*Requirement:* In the data below, find every line with the word "computer" and copy it.

*Given entries:*
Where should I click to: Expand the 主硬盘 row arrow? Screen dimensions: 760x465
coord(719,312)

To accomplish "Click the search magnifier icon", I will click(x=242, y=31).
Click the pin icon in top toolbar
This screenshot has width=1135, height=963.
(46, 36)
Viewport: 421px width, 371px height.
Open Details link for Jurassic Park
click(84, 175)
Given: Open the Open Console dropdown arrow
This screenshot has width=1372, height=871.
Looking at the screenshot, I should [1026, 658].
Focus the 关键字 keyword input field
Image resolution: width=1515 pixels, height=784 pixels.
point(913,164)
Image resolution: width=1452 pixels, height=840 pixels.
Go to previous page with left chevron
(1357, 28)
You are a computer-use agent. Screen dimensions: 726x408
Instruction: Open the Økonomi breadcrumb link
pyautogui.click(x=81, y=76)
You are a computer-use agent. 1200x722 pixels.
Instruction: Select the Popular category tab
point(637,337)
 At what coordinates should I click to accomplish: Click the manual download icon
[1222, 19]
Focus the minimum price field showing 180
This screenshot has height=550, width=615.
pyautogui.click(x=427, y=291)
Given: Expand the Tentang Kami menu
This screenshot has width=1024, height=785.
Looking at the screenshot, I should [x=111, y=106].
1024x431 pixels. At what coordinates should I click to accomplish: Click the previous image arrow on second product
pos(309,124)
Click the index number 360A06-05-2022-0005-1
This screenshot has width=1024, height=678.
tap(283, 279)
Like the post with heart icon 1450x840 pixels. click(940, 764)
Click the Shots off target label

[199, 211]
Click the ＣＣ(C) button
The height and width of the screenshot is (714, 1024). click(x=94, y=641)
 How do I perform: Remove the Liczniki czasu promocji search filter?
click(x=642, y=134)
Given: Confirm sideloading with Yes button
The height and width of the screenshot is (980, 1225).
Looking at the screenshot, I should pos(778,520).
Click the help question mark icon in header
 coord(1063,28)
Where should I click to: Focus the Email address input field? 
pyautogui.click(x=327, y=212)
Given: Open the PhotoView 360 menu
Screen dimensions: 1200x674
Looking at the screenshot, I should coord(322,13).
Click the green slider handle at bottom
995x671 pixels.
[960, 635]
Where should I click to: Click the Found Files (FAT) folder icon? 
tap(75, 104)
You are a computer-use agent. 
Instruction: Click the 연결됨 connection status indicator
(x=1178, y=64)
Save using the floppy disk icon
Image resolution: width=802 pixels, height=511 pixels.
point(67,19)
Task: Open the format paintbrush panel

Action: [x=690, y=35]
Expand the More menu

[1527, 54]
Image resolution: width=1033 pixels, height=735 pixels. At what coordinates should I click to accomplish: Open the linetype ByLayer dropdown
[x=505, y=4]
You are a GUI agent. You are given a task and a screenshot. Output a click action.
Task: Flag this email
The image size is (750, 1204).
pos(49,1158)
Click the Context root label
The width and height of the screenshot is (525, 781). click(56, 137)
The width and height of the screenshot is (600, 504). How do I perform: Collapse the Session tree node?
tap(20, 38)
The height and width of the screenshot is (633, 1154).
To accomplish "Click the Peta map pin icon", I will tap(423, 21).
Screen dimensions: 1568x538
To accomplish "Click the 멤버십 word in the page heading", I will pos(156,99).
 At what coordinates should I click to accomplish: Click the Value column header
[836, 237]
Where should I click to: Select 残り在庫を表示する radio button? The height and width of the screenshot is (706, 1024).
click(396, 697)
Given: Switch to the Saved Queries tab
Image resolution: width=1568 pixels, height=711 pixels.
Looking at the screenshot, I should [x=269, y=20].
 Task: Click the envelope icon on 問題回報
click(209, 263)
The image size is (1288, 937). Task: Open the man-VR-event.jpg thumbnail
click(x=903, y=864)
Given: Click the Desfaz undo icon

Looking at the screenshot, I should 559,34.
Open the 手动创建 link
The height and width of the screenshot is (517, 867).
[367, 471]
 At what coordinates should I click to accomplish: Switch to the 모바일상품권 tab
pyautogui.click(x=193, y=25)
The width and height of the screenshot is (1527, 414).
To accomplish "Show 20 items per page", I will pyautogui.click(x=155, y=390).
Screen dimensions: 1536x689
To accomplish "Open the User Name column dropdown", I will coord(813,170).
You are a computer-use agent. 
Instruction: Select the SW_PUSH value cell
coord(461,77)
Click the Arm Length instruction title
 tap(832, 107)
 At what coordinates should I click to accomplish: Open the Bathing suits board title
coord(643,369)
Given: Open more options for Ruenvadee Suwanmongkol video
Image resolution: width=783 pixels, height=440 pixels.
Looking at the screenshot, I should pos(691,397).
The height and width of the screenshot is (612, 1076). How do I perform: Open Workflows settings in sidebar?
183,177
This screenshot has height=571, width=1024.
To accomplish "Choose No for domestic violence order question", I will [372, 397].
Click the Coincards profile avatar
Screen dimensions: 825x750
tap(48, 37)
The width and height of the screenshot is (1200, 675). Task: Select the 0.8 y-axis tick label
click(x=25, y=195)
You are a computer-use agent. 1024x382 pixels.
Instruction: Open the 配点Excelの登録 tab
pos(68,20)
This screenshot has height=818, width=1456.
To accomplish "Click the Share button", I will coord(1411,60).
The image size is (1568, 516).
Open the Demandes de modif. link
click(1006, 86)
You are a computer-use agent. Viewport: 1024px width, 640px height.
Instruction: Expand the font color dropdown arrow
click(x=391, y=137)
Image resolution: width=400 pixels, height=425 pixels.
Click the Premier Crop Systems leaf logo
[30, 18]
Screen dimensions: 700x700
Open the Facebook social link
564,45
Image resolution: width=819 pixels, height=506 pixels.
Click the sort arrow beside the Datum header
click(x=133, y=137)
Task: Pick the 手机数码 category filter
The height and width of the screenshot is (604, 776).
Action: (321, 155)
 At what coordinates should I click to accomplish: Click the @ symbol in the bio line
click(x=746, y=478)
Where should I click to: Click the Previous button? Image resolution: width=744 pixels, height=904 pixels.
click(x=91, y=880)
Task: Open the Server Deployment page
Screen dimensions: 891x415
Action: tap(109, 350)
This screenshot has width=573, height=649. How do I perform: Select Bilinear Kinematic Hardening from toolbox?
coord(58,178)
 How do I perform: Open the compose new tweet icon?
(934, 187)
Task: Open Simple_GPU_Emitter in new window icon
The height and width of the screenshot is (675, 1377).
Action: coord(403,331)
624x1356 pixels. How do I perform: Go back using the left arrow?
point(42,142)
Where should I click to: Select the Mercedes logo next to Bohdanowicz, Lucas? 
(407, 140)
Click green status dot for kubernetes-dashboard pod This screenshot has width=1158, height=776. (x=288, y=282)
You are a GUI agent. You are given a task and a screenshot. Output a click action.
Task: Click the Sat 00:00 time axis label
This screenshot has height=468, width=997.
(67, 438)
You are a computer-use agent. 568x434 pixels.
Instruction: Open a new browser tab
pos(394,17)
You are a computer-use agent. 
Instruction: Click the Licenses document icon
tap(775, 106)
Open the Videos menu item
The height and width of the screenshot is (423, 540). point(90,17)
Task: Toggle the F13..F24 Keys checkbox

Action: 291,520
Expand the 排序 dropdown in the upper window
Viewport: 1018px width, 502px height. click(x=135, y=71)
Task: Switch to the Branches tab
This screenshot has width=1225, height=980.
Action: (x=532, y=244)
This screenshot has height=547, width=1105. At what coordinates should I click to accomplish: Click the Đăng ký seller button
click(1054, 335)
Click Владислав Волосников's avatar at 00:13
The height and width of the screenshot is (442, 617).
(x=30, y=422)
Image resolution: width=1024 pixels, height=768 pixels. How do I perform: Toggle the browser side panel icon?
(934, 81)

*Exercise solution:*
You are a computer-use agent. Screen dimensions: 726x408
You are a computer-use agent. 1200x722 pixels.
You are a computer-use agent. 
You are a computer-use agent. 
You are a computer-use agent. 1024x382 pixels.
You are a computer-use agent. Viewport: 1024px width, 640px height.
You are a computer-use agent. 568x434 pixels.
You are a computer-use agent. 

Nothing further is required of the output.